* What is needed *
Give the data again in full, without pictures.

[Opening Records for processing section]

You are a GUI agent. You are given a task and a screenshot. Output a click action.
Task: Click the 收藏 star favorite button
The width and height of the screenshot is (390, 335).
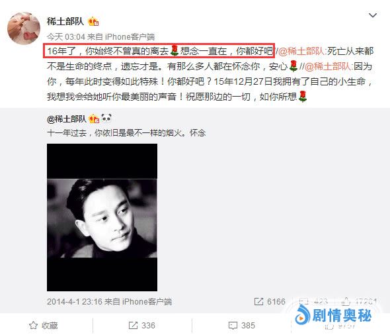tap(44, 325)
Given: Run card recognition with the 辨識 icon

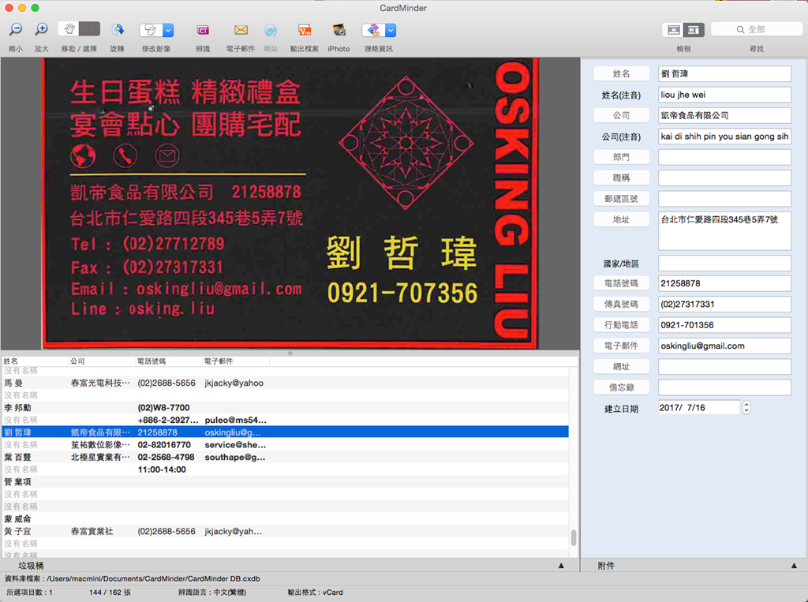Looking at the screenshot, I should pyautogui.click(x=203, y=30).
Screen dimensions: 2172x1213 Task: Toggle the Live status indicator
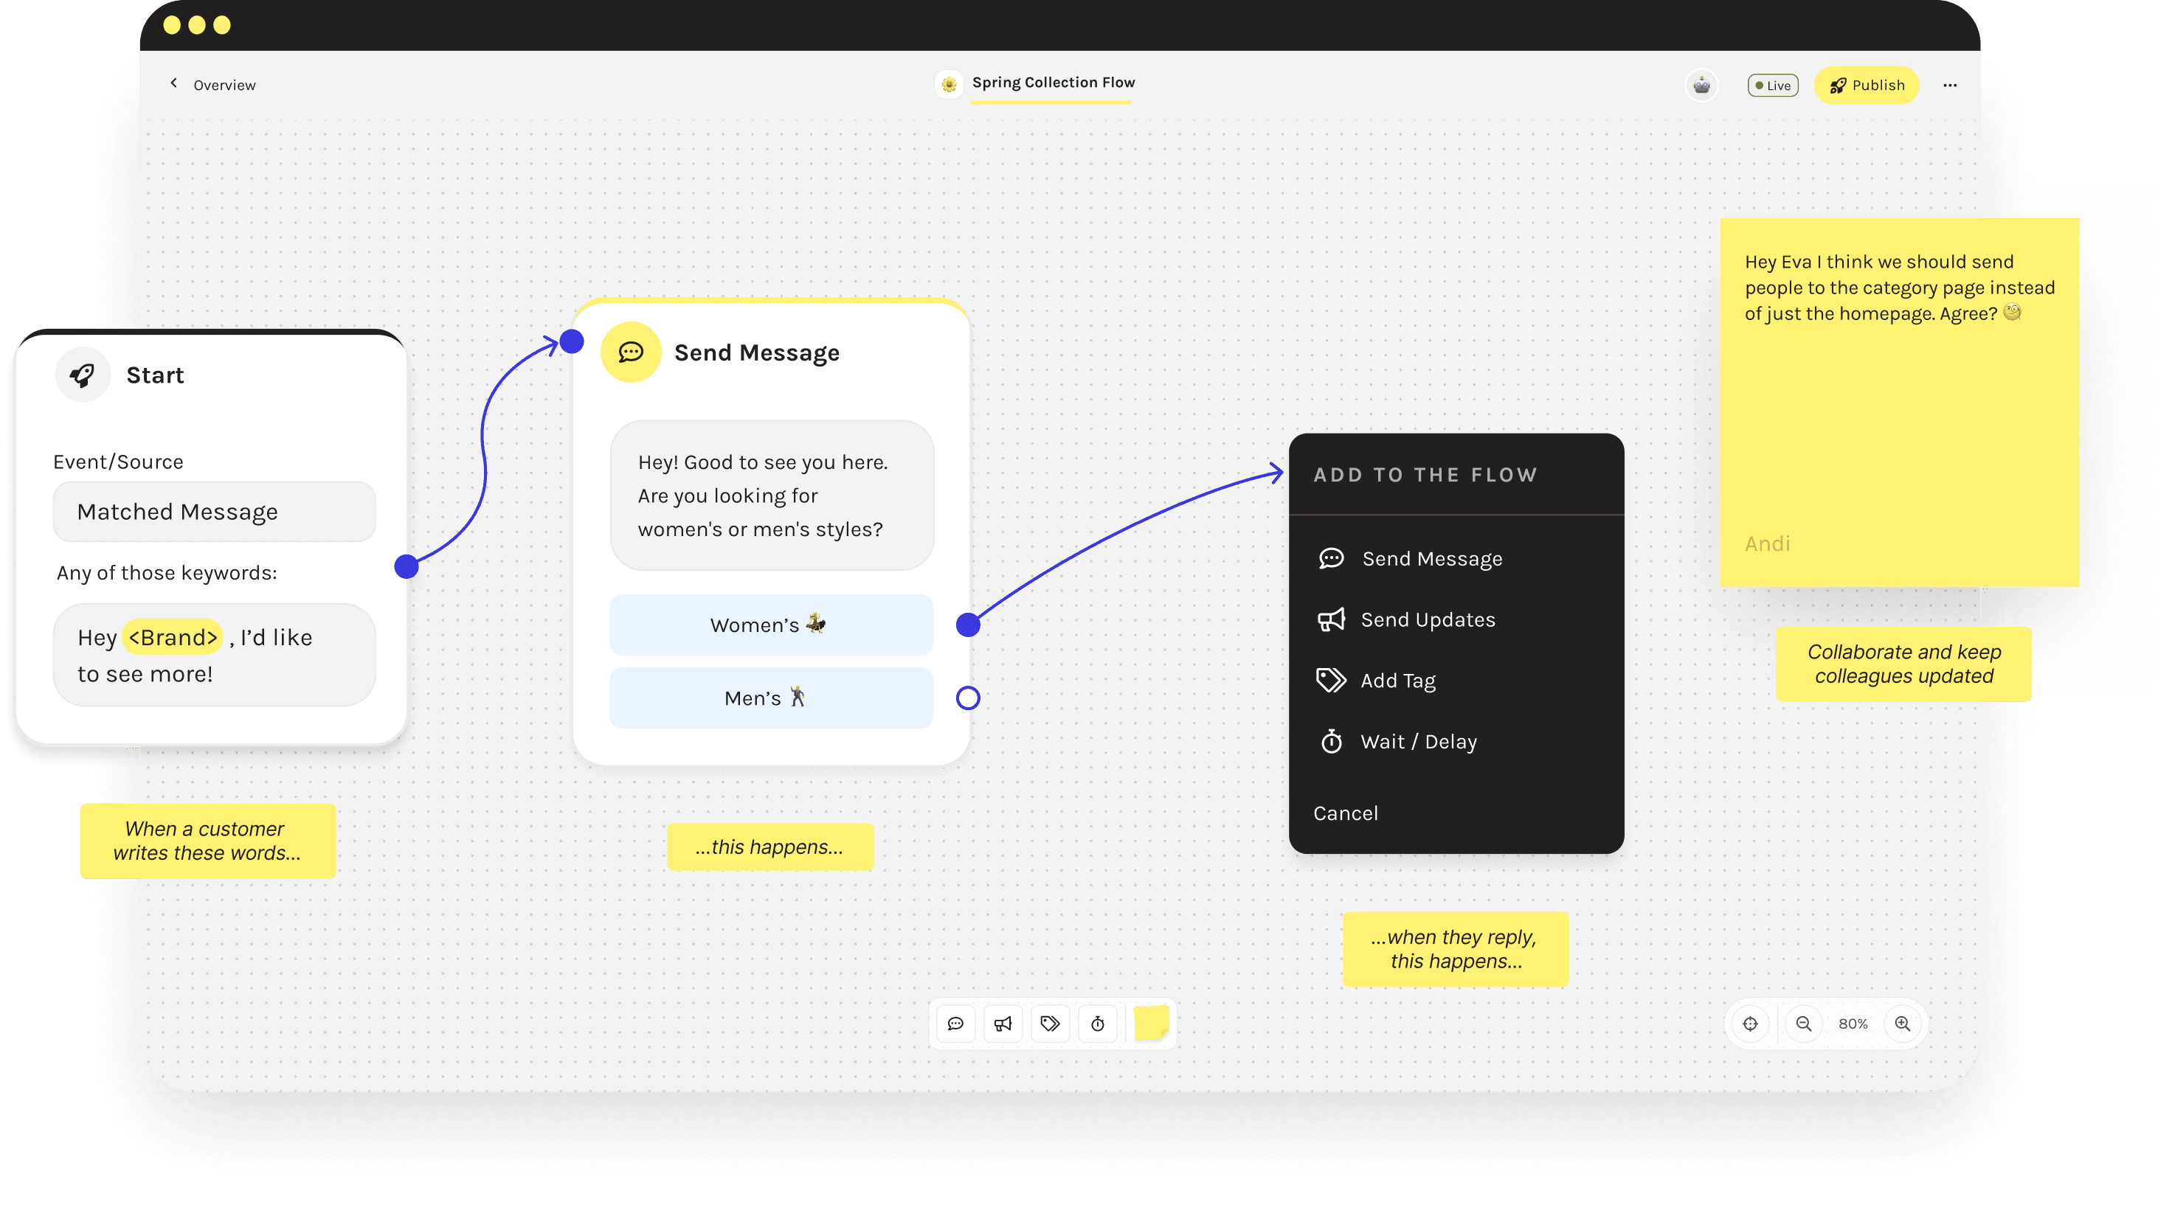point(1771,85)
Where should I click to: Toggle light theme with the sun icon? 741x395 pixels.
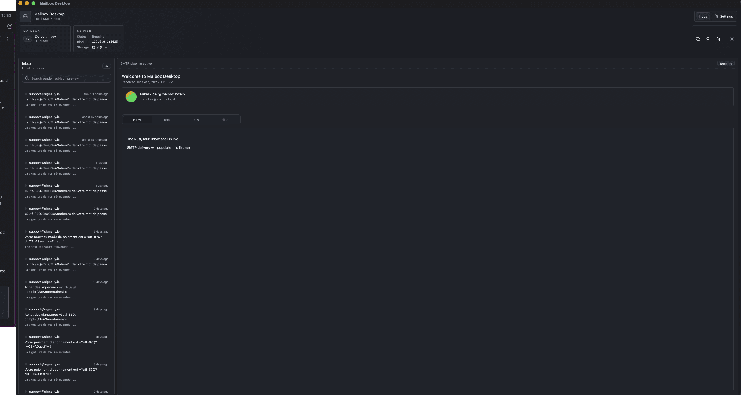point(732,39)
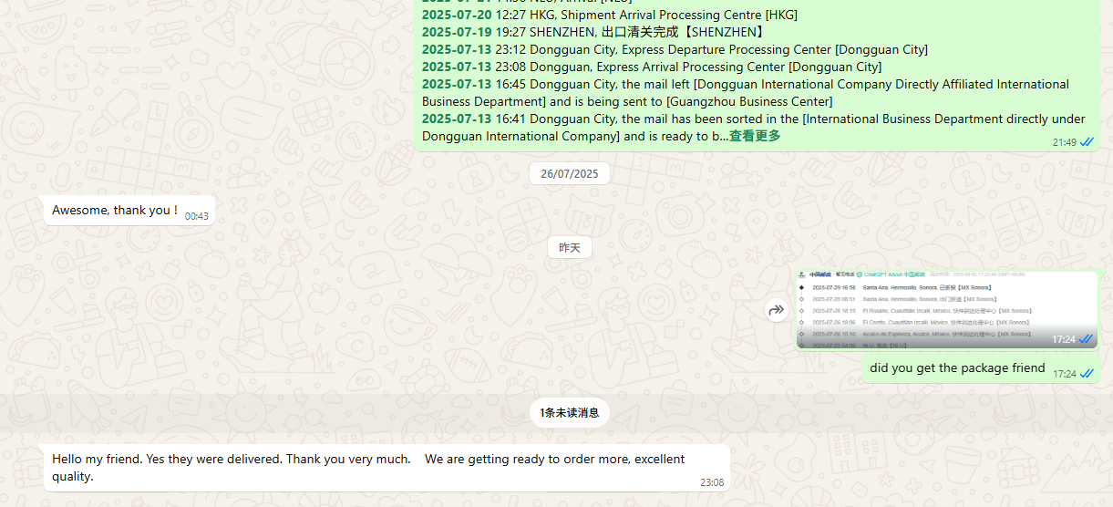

[Closing Records for processing section]

* Reply *
You are a GUI agent. You are given a task and a screenshot. Output a click action.
Task: Click the 收藏 star favorite button
The width and height of the screenshot is (390, 335).
tap(44, 325)
Given: Run card recognition with the 辨識 icon

Looking at the screenshot, I should pyautogui.click(x=203, y=30).
Screen dimensions: 2172x1213 Task: Toggle the Live status indicator
point(1771,85)
Where should I click to: Toggle light theme with the sun icon? 741x395 pixels.
point(732,39)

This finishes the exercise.